▶ _Source_

-- START --

'Fast Money' Recap: Market Meltup

NEW YORK ( TheStreet) -- The rally continued Wednesday as the Dow Jones Industrial Average soared to a new high.

The Dow rose 47.69, or 0.45%, to 10,733.67, while the S&P 500 rose 6.75, or 0.58%, to 1,166.21. The Nasdaq was up 11.08, or 0.47%, to 2,389.09.

Pete Najarian said on CNBC's "Fast Money" TV show that the rally has gone on for 17 out of the past 18 trading days. He said investors can participate in the rally by buying puts at cheap prices as they go long.

For a breakout of some stocks from a recent "Fast Money" TV show,check out Dan Fitzpatrick's "3 Stocks I Saw on TV."

3 Stocks I Saw onTV

Karen Finerman said she did not know what to make of the extremely low levels of volatility as the market moves higher.

Joe Terranova said the market is getting comfortable with the data that is coming out and may take off if a strong jobs report comes out in the first week of April.

Tim Seymour stressed that the market rally has been slow and steady, and based on fundamentals. "There's a good backdrop for seeing the consumer to spend and taking the market higher," he said.

Gary Kaminsky said he isn't sure whether the market is going through a melt-up. He believes what is driving the stock market is the fear of not being invested in the market.

Kaminsky said money managers are not worried so much about technicals and fundamentals as they are about being under-invested at the end of the quarter.

-- END --

▶ _Task prompt_
Copy out the whole Fast Money market recap above, word for word.

▶ _Excerpted records_
-- START --

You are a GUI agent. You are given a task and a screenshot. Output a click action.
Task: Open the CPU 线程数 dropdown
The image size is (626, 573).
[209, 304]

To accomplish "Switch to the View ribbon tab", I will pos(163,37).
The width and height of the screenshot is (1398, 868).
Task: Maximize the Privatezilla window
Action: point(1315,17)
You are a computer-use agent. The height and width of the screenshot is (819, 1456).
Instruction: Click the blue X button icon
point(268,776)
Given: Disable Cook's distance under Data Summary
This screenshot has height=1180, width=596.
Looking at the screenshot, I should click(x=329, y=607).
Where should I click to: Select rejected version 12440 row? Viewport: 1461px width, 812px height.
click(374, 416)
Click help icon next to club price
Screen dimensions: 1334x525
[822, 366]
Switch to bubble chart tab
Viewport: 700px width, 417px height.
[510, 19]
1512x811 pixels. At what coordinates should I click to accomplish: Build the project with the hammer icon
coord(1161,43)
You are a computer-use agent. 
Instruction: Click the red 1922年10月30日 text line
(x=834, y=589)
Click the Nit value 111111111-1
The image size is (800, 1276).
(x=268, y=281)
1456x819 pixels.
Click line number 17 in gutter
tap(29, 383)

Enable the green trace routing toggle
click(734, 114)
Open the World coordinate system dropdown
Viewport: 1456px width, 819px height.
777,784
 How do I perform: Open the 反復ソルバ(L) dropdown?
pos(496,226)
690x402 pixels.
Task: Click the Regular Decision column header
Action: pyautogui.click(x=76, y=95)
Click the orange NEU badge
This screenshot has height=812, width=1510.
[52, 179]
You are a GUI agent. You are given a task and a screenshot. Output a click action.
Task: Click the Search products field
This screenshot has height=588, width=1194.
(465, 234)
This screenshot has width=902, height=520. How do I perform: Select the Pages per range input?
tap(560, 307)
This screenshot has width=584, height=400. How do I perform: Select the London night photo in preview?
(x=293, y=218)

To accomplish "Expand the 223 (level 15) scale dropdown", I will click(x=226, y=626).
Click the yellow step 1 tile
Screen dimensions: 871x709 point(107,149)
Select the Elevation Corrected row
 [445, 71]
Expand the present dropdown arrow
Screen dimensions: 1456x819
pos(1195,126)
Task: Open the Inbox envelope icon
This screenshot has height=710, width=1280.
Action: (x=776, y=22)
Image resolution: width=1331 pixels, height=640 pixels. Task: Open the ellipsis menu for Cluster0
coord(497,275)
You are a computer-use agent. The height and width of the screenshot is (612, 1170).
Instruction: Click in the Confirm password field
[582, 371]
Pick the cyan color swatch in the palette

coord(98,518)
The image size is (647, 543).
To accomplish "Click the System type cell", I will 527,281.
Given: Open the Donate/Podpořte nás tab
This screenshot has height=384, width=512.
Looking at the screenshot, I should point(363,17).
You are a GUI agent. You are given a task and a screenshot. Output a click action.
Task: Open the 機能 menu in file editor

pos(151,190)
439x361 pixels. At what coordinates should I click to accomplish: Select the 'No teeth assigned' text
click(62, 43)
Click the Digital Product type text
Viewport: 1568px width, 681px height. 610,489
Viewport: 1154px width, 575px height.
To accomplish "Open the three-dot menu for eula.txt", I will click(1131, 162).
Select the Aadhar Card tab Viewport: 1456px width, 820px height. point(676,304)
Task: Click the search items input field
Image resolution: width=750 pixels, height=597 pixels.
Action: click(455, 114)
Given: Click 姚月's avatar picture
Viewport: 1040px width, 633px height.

-- END --

▶ _Response below_
'Fast Money' Recap: Market Meltup

NEW YORK ( TheStreet) -- The rally continued Wednesday as the Dow Jones Industrial Average soared to a new high.

The Dow rose 47.69, or 0.45%, to 10,733.67, while the S&P 500 rose 6.75, or 0.58%, to 1,166.21. The Nasdaq was up 11.08, or 0.47%, to 2,389.09.

Pete Najarian said on CNBC's "Fast Money" TV show that the rally has gone on for 17 out of the past 18 trading days. He said investors can participate in the rally by buying puts at cheap prices as they go long.

For a breakout of some stocks from a recent "Fast Money" TV show,check out Dan Fitzpatrick's "3 Stocks I Saw on TV."

3 Stocks I Saw onTV

Karen Finerman said she did not know what to make of the extremely low levels of volatility as the market moves higher.

Joe Terranova said the market is getting comfortable with the data that is coming out and may take off if a strong jobs report comes out in the first week of April.

Tim Seymour stressed that the market rally has been slow and steady, and based on fundamentals. "There's a good backdrop for seeing the consumer to spend and taking the market higher," he said.

Gary Kaminsky said he isn't sure whether the market is going through a melt-up. He believes what is driving the stock market is the fear of not being invested in the market.

Kaminsky said money managers are not worried so much about technicals and fundamentals as they are about being under-invested at the end of the quarter.